— Passage extrait —
━━━━━━
Intervention de Pascal Brière

Mission d'évaluation et de contrôle de la sécurité sociale — Réunion du 19 juin 2013 : 1ère réunion
Médicaments génériques — Seconde table ronde consacrée à l'évaluation de la politique française du médicament générique

Pascal Brière, président du Gemme :

La politique du générique en France est avant tout un grand succès. Pourtant, elle n'a véritablement démarré qu'en 1999 avec le droit de substitution, accordé aux pharmaciens par le ministre de l'époque, Bernard Kouchner, après l'échec de la politique précédente visant à imposer aux médecins de prescrire des génériques. La position des médecins à l'égard de ces médicaments n'a finalement pas vraiment évolué depuis, si l'on en juge par les prises de position rapides sur l'affaire du Furosémide. Certains ont très vite décrété qu'il s'agissait de génériques, dans leur esprit nécessairement produits en Asie, alors que l'usine concernée se situe à Sens, ville de Chine centrale comme chacun le sait ! En outre, cette usine est approvisionnée par des usines européennes.
━━━━━━
— Extraits des lignes —
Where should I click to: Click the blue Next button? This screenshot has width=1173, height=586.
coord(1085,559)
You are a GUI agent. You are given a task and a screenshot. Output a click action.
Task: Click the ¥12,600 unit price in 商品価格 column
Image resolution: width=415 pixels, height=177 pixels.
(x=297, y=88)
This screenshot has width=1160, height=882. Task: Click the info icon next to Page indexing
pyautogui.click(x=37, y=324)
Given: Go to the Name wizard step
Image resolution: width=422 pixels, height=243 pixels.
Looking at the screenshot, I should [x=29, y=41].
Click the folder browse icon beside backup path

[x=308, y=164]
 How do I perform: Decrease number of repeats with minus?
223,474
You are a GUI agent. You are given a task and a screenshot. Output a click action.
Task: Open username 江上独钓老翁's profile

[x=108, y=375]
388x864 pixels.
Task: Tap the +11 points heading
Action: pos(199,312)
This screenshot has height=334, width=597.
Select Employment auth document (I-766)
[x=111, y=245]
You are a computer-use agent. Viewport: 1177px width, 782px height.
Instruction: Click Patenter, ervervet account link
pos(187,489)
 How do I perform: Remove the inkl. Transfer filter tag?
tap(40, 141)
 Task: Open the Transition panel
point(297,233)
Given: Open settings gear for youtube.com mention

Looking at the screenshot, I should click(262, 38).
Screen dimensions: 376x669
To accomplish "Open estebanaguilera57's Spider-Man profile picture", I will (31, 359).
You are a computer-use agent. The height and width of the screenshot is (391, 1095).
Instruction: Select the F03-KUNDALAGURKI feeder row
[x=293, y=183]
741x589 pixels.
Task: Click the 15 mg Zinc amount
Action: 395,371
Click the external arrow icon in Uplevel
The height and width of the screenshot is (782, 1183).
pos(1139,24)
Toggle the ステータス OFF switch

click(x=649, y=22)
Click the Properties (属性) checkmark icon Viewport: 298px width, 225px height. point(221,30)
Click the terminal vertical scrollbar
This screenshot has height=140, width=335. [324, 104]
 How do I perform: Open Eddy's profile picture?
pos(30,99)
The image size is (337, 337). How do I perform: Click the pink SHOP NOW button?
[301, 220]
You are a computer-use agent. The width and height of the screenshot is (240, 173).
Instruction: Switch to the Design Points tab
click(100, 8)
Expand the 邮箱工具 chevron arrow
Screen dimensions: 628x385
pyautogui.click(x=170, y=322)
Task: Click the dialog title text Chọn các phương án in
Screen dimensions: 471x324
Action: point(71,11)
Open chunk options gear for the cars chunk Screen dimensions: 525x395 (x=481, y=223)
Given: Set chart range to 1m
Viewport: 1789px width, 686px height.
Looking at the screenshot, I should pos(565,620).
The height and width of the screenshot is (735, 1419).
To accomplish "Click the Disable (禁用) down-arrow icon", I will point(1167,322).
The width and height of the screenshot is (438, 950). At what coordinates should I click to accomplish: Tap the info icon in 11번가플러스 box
━━━━━━
Pour chacune des affirmations suivantes, dites si elle concorde avec l'intervention sur la politique du générique, puis citez les mots qui tranchent. (a) Le droit de substitution a été accordé aux pharmaciens en 1999. (b) La politique précédente visait à imposer aux pharmaciens de prescrire des génériques. (c) L'usine concernée par l'affaire du Furosémide est approvisionnée par des usines européennes.

(a) Oui : « elle n'a véritablement démarré qu'en 1999 avec le droit de substitution, accordé aux pharmaciens ».
(b) Non : « la politique précédente visant à imposer aux médecins de prescrire des génériques ».
(c) Oui : « cette usine est approvisionnée par des usines européennes ».